→ **SELECTED EXTRACT**
※

Basecalled reads length

Basecalled reads length for all barcodes

Blue line: Median

Red line: Mean

Explanation: Basecalled reads length represents distribution plot (distplot) to show the relationship between read density on y-axis and basecall length as a logarithmic scale on x-axis for all barcodes in FASTQ file.

Note:
- A distplot or distribution plot depicts the variation in the data distribution.
- A logarithmic scale (or log scale) is a way of displaying numerical data over a very wide range of values in a compact way.

Basecalled reads length for each barcode

Explanation: Basecalled reads length represents histogram plot (histplot) to show the relationship between count as number of reads on y-axis and basecall length as a logarithmic scale on x-axis for each barcode in FASTQ file.

Note:
- A histplot or histogram plot is an excellent tool for visualizing and understanding the probabilistic distribution of numerical data or image data.
- A logarithmic scale (or log scale) is a way of displaying numerical data over a very wide range of values in a compact way.

Quality score summary

Explanation: The quality score summary table shows the descriptive statistics information in each barcode arrangement.

Basecalled reads PHRED quality

Red line: Cut-off line suggestion (Mean quality score at 8.0)

Explanation: Basecalled reads PHRED quality distplot represents the distribution of mean quality score for all reads.

Red line: Cut-off line suggestion (Mean quality score at 8.0)

Explanation: Basecalled reads PHRED quality histplot represents the frequency distribution of mean quality score in each barcode arrangement.

Number of reads per quality score

Explanation: Number of reads per quality score plot represents the proportion between the number of the passed and failed reads.

Read Length vs Quality Score Summary

This last section illustrates the relationship between read length and quality score. In other word, you could conveniently see how many good read there are at each length.

※

→ **RECORD EXTRACTS**
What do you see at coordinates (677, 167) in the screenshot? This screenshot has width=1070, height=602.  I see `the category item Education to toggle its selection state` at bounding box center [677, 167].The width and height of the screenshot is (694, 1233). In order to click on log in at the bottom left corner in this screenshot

※

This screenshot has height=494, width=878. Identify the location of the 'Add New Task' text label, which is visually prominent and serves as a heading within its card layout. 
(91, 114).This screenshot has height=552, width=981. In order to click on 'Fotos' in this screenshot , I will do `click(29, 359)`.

※

→ **TASK INSTRUCTIONS**
Please retype the text on basecalled read length and quality plots in full, word for word.

→ **TASK OUTPUT**
Basecalled reads length

Basecalled reads length for all barcodes

Blue line: Median

Red line: Mean

Explanation: Basecalled reads length represents distribution plot (distplot) to show the relationship between read density on y-axis and basecall length as a logarithmic scale on x-axis for all barcodes in FASTQ file.

Note:
- A distplot or distribution plot depicts the variation in the data distribution.
- A logarithmic scale (or log scale) is a way of displaying numerical data over a very wide range of values in a compact way.

Basecalled reads length for each barcode

Explanation: Basecalled reads length represents histogram plot (histplot) to show the relationship between count as number of reads on y-axis and basecall length as a logarithmic scale on x-axis for each barcode in FASTQ file.

Note:
- A histplot or histogram plot is an excellent tool for visualizing and understanding the probabilistic distribution of numerical data or image data.
- A logarithmic scale (or log scale) is a way of displaying numerical data over a very wide range of values in a compact way.

Quality score summary

Explanation: The quality score summary table shows the descriptive statistics information in each barcode arrangement.

Basecalled reads PHRED quality

Red line: Cut-off line suggestion (Mean quality score at 8.0)

Explanation: Basecalled reads PHRED quality distplot represents the distribution of mean quality score for all reads.

Red line: Cut-off line suggestion (Mean quality score at 8.0)

Explanation: Basecalled reads PHRED quality histplot represents the frequency distribution of mean quality score in each barcode arrangement.

Number of reads per quality score

Explanation: Number of reads per quality score plot represents the proportion between the number of the passed and failed reads.

Read Length vs Quality Score Summary

This last section illustrates the relationship between read length and quality score. In other word, you could conveniently see how many good read there are at each length.